### THE PROBLEM:
Transcribe only what runs from the line including "This screenshot has height=721, width=1568." through the last line of the entries, exactly as it appears.

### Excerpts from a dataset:

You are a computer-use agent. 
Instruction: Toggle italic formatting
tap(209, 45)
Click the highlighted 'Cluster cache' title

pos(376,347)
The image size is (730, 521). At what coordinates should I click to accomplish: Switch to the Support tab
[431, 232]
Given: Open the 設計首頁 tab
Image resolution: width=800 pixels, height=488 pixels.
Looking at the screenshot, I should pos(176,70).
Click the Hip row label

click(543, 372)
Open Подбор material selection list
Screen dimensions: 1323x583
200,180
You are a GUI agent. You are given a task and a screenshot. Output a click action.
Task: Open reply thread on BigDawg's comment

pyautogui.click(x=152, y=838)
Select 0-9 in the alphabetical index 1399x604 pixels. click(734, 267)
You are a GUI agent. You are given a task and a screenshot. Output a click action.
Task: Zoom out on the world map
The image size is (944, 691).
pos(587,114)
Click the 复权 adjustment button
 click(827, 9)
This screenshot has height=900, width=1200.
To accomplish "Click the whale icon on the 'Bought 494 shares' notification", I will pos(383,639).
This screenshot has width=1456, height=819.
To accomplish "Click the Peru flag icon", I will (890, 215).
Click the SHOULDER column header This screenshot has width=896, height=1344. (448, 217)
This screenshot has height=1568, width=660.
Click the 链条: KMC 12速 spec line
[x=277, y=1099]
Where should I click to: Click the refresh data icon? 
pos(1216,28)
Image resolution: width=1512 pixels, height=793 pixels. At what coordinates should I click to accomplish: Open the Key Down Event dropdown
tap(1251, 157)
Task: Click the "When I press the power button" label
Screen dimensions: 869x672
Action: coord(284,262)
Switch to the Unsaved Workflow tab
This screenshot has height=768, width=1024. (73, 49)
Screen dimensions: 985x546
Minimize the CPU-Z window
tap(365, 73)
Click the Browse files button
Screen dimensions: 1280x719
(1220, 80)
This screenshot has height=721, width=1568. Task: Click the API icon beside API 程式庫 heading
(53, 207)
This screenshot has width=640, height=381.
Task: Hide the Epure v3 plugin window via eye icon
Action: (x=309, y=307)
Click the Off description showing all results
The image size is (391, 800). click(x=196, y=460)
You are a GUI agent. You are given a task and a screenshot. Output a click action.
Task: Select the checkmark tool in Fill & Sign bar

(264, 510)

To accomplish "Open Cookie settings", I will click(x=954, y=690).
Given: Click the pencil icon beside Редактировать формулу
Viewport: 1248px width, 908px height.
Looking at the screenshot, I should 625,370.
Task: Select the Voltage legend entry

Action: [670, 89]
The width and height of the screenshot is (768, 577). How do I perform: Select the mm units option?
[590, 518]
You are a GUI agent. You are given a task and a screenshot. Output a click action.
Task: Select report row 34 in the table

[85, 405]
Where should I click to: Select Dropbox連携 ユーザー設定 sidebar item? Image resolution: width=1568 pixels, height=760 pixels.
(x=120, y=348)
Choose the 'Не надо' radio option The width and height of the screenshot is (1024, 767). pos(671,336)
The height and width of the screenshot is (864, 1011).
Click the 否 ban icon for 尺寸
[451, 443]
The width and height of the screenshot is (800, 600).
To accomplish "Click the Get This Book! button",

### SOLUTION TO THIS PROBLEM:
This screenshot has height=721, width=1568. Task: Click the API icon beside API 程式庫 heading
(53, 207)
This screenshot has width=640, height=381.
Task: Hide the Epure v3 plugin window via eye icon
Action: (x=309, y=307)
Click the Off description showing all results
The image size is (391, 800). click(x=196, y=460)
You are a GUI agent. You are given a task and a screenshot. Output a click action.
Task: Select the checkmark tool in Fill & Sign bar

(264, 510)

To accomplish "Open Cookie settings", I will click(x=954, y=690).
Given: Click the pencil icon beside Редактировать формулу
Viewport: 1248px width, 908px height.
Looking at the screenshot, I should 625,370.
Task: Select the Voltage legend entry

Action: [670, 89]
The width and height of the screenshot is (768, 577). How do I perform: Select the mm units option?
[590, 518]
You are a GUI agent. You are given a task and a screenshot. Output a click action.
Task: Select report row 34 in the table

[85, 405]
Where should I click to: Select Dropbox連携 ユーザー設定 sidebar item? Image resolution: width=1568 pixels, height=760 pixels.
(x=120, y=348)
Choose the 'Не надо' radio option The width and height of the screenshot is (1024, 767). pos(671,336)
The height and width of the screenshot is (864, 1011).
Click the 否 ban icon for 尺寸
[451, 443]
The width and height of the screenshot is (800, 600).
To accomplish "Click the Get This Book! button",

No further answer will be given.